WHAT IS REQUIRED → The listing below should be printed exactly, every line of it. Skip the pictures.

DATA SUPPLIED →
------------------------------

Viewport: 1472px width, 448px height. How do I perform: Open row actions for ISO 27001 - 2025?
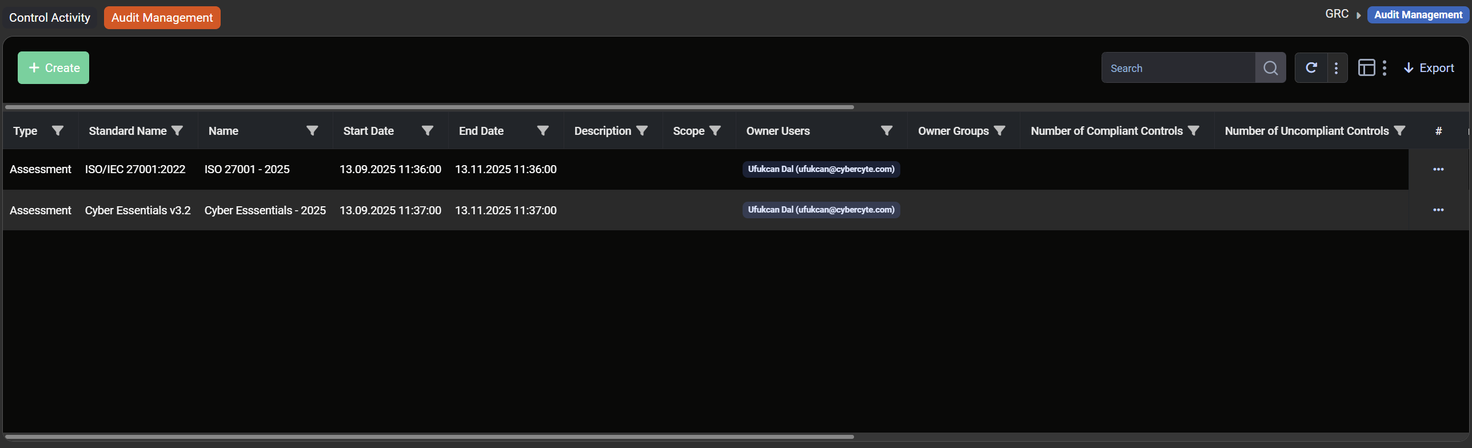(x=1438, y=169)
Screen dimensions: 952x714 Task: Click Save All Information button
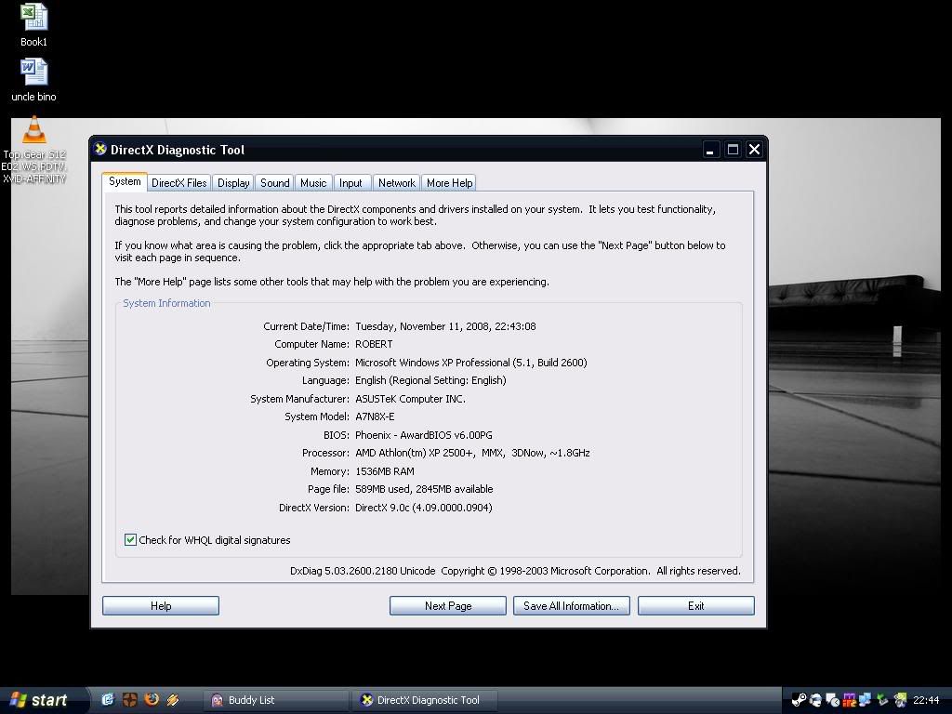click(x=571, y=606)
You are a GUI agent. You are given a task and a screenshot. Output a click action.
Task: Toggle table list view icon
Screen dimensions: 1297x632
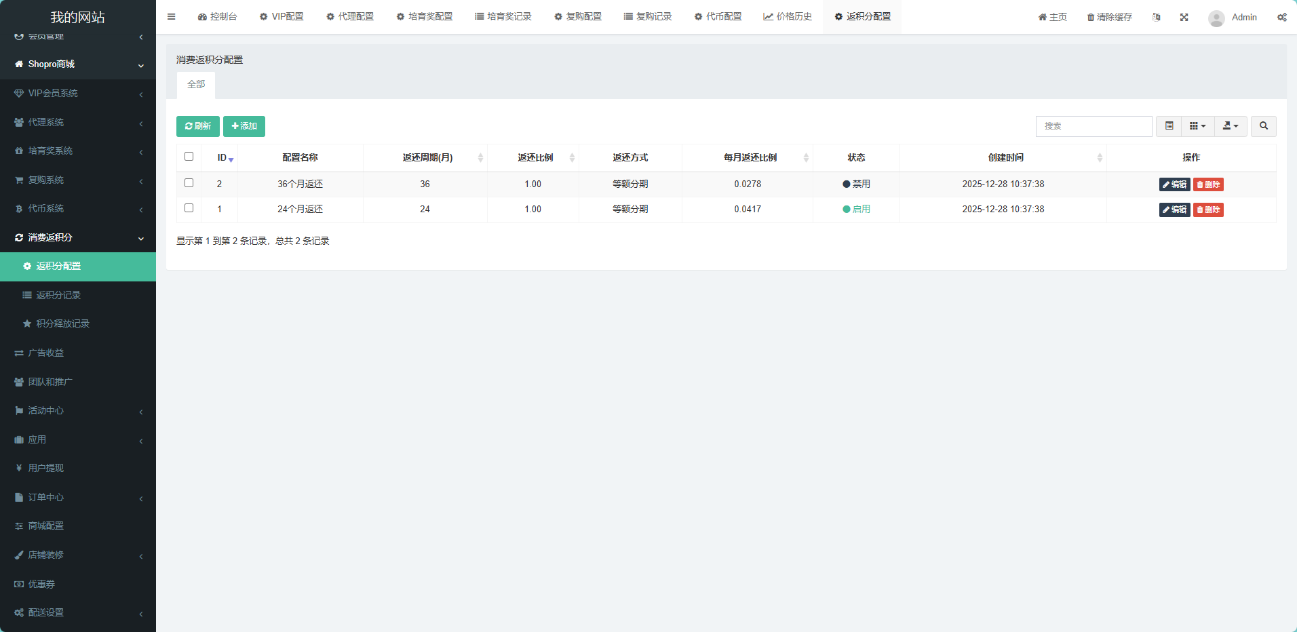(1169, 126)
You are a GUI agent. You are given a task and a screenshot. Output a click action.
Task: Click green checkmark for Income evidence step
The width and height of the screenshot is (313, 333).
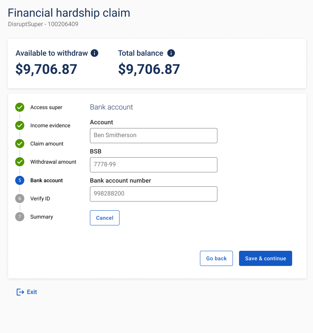(x=20, y=125)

------------------------------

FINISHED EXERCISE →
Viewport: 1472px width, 448px height. How do I perform: Open row actions for ISO 27001 - 2025?
(x=1438, y=169)
Screen dimensions: 952x714 Task: Click Save All Information button
click(x=571, y=606)
You are a GUI agent. You are given a task and a screenshot. Output a click action.
Task: Toggle table list view icon
Screen dimensions: 1297x632
(1169, 126)
You are a GUI agent. You are given a task and a screenshot. Output a click action.
Task: Click green checkmark for Income evidence step
The width and height of the screenshot is (313, 333).
(x=20, y=125)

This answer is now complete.